(Entries on locating words and elements)
--- Begin ---
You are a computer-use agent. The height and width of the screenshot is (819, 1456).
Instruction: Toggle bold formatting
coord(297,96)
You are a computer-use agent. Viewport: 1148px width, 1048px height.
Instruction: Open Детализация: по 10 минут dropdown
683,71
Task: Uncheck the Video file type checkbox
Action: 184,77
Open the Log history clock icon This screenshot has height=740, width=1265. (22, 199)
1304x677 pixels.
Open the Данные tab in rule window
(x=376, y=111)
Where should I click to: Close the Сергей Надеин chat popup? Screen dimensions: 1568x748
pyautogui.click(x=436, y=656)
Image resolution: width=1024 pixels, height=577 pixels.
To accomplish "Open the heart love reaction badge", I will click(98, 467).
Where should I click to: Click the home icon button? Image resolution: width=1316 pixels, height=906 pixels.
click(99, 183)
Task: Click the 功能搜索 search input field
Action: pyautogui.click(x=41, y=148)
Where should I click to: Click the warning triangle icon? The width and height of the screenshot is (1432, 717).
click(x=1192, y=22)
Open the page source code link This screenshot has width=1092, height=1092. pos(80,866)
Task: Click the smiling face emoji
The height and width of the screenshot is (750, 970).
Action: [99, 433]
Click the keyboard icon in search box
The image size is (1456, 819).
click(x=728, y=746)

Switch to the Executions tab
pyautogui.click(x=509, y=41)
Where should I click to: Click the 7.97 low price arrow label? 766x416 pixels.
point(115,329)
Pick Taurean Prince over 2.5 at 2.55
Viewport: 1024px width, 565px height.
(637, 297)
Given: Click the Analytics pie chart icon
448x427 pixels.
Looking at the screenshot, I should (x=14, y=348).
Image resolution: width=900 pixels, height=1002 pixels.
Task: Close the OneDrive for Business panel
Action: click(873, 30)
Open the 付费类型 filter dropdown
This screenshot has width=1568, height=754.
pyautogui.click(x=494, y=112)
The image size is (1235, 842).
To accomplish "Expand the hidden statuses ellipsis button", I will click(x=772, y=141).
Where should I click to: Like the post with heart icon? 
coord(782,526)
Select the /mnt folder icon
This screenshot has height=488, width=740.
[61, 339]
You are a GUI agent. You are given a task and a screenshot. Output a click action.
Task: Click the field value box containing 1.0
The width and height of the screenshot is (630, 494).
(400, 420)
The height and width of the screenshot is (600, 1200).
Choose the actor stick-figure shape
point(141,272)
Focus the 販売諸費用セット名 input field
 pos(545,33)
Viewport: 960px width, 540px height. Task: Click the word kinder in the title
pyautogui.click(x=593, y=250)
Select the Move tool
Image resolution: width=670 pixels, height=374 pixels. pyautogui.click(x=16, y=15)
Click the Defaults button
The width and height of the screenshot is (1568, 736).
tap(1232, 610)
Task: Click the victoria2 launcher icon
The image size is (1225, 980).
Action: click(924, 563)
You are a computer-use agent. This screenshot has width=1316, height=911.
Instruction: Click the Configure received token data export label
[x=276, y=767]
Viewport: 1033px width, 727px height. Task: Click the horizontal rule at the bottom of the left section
--- End ---
Extract every line of the data above and reproduce it verbatim, without changing anything.

* Exercise output:
You are a computer-use agent. The height and width of the screenshot is (819, 1456).
Instruction: Toggle bold formatting
coord(297,96)
You are a computer-use agent. Viewport: 1148px width, 1048px height.
Instruction: Open Детализация: по 10 минут dropdown
683,71
Task: Uncheck the Video file type checkbox
Action: 184,77
Open the Log history clock icon This screenshot has height=740, width=1265. (22, 199)
1304x677 pixels.
Open the Данные tab in rule window
(x=376, y=111)
Where should I click to: Close the Сергей Надеин chat popup? Screen dimensions: 1568x748
pyautogui.click(x=436, y=656)
Image resolution: width=1024 pixels, height=577 pixels.
To accomplish "Open the heart love reaction badge", I will click(98, 467).
Where should I click to: Click the home icon button? Image resolution: width=1316 pixels, height=906 pixels.
click(99, 183)
Task: Click the 功能搜索 search input field
Action: pyautogui.click(x=41, y=148)
Where should I click to: Click the warning triangle icon? The width and height of the screenshot is (1432, 717).
click(x=1192, y=22)
Open the page source code link This screenshot has width=1092, height=1092. pos(80,866)
Task: Click the smiling face emoji
The height and width of the screenshot is (750, 970).
Action: [99, 433]
Click the keyboard icon in search box
The image size is (1456, 819).
click(x=728, y=746)

Switch to the Executions tab
pyautogui.click(x=509, y=41)
Where should I click to: Click the 7.97 low price arrow label? 766x416 pixels.
point(115,329)
Pick Taurean Prince over 2.5 at 2.55
Viewport: 1024px width, 565px height.
(637, 297)
Given: Click the Analytics pie chart icon
448x427 pixels.
Looking at the screenshot, I should (x=14, y=348).
Image resolution: width=900 pixels, height=1002 pixels.
Task: Close the OneDrive for Business panel
Action: click(873, 30)
Open the 付费类型 filter dropdown
This screenshot has width=1568, height=754.
pyautogui.click(x=494, y=112)
The image size is (1235, 842).
To accomplish "Expand the hidden statuses ellipsis button", I will click(x=772, y=141).
Where should I click to: Like the post with heart icon? 
coord(782,526)
Select the /mnt folder icon
This screenshot has height=488, width=740.
[61, 339]
You are a GUI agent. You are given a task and a screenshot. Output a click action.
Task: Click the field value box containing 1.0
The width and height of the screenshot is (630, 494).
(400, 420)
The height and width of the screenshot is (600, 1200).
Choose the actor stick-figure shape
point(141,272)
Focus the 販売諸費用セット名 input field
 pos(545,33)
Viewport: 960px width, 540px height. Task: Click the word kinder in the title
pyautogui.click(x=593, y=250)
Select the Move tool
Image resolution: width=670 pixels, height=374 pixels. pyautogui.click(x=16, y=15)
Click the Defaults button
The width and height of the screenshot is (1568, 736).
tap(1232, 610)
Task: Click the victoria2 launcher icon
The image size is (1225, 980).
Action: click(924, 563)
You are a computer-use agent. This screenshot has width=1316, height=911.
Instruction: Click the Configure received token data export label
[x=276, y=767]
Viewport: 1033px width, 727px height. Task: Click the horizontal rule at the bottom of the left section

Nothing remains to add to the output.